Na abertura dos trabalhos, no Tribunal do Júri, os cinco advogados de Jairinho solicitaram o adiamento do julgamento, argumentando que não tiveram acesso integral à perícia de um notebook e um celular do vereador Leniel Borel (PP), pai de Henry, assistente de acusação. O juízo negou a suspensão da sessão, alegando que os pedidos já haviam sido apreciados.
Em resposta à negativa, os advogados abandonaram o plenário, o que levou à suspensão da sessão. Após remarcar o julgamento para 25 de maio, a juíza Elizabeth Machado Louro condenou a defesa a ressarcir os custos da sessão, incluindo deslocamentos, energia elétrica e alimentação.
A magistrada também determinou o envio de ofício à Ordem dos Advogados do Brasil (OAB), com cópia da ata da sessão, para que sejam apuradas possíveis infrações ético-disciplinares por parte dos advogados. Ela ainda alertou que, caso haja um novo abandono durante a sessão de julgamento de maio, a Defensoria Pública assumirá a defesa do ex-vereador.
Jairinho é acusado de matar o enteado, Henry Borel, em março de 2021. O menino, de quatro anos, foi agredido no apartamento onde morava com a mãe, Monique Medeiros, na zona oeste do Rio.
No dia do crime, o casal chegou a levar a criança para o hospital, alegando que a criança havia sofrido um acidente doméstico. O laudo da necropsia, contudo, indicou que o menino teve hemorragia interna por laceração hepática no fígado, causada por agressões e tortura. Ao todo, foram apontadas 23 lesões.
As investigações da Polícia Civil concluíram que Henry era vítima de rotinas de torturas praticadas pelo padrasto, com conhecimento da mãe. Ambos foram presos e indiciados por homicídio triplamente qualificado — sendo na forma de omissão no caso de Monique —, fraude processual e coação. Jairinho também é acusado de tortura, por agressões anteriores, e Monique de falsidade ideológica, por prestar declaração falsa sobre a morte do filho.
Na segunda-feira (23), a juíza Elizabeth Machado Louro autorizou Monique a aguardar o novo julgamento em liberdade, alegando que a acusada não poderia ser penalizada pelo ocorrido com os advogados de Jairinho. “Entendo que, diante de tal quadro processual, a custódia da ré já agora figura-se manifestamente ilegal por excesso claramente despropositado de prazo na prisão”, afirmou.

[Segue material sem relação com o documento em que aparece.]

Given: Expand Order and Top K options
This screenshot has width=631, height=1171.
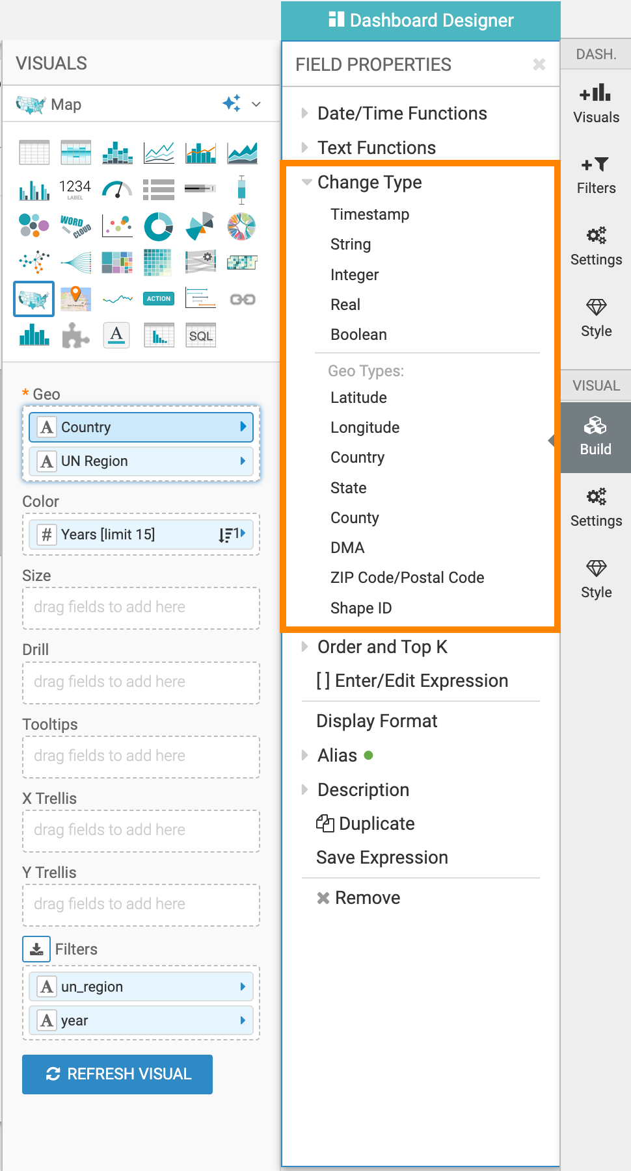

“Assassinado pela segunda vez”
Leniel Borel criticou o comportamento dos advogados de Jairinho e repudiou a decisão da Justiça que liberou Monique. Pelas redes sociais, o vereador afirmou que a dor de perder o filho se misturou à “indignação, revolta e um sentimento profundo de injustiça”.

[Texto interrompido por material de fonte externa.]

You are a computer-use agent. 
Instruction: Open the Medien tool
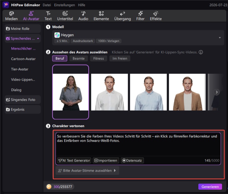click(x=11, y=16)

“O julgamento foi adiado. A justiça do Rio de Janeiro decidiu soltar uma das acusadas, mesmo diante de tudo que já foi comprovado 23 lesões no corpo do meu filho. E ainda assim, somos obrigados a esperar mais uma vez. Meu filhinho Henry, não merecia isso”, escreveu Borel. “Não desistir. Não vou descansar enquanto a verdade não for plenamente reconhecida e a justiça não for feita”, acrescentou.